TEXTO DE LEITURA>
::::::::

Se não estou gostando de algum compromisso social, tenho duas opções:

A) Ir embora.

(Minha opção mais comum: desde que decidi não mais debater, eu frequentemente argumento com as pernas.)

Ou se não for possível:

B) Ser uma pessoa agradável enquanto estiver ali.

Ficar no canto, calado, de braços cruzados, bufando, fazendo bico, batendo o pé, é coisa de criança de cinco anos. Ninguém precisa saber que estou insatisfeito. Os meus sentimentos são meus, para eu lidar com eles, e não um espetáculo transmitido ao vivo para a plateia à minha volta.

* * *

A autenticidade da insinceridade

Minha amiga não se conforma:

"Mas e a sinceridade? E a autenticidade? Como ficam?"

A criança que diz que a tia está gorda, a colega de trabalho que diz que o penteado da recepcionista está horrível, o ominho que fica bufando de braços dados no canto da festa, não são pessoas autênticas nem sinceras: São apenas pessoas rudes, que agem como se palavras não tivessem consequências, que não se importam com os sentimentos das outras.

::::::::

DADOS FORNECIDOS>
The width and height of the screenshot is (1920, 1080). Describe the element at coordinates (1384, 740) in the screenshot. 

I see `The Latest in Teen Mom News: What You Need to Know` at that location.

::::::::

TAREFAS>
A - No texto de leitura, qual das duas opções diante de um compromisso social desagradável é apontada como a mais comum?
B - Liste todas as atitudes que o texto de leitura chama de "coisa de criança de cinco anos".

RESPOSTAS FINAIS>
A - Ir embora.

B -
- Ficar no canto
- Calado
- De braços cruzados
- Bufando
- Fazendo bico
- Batendo o pé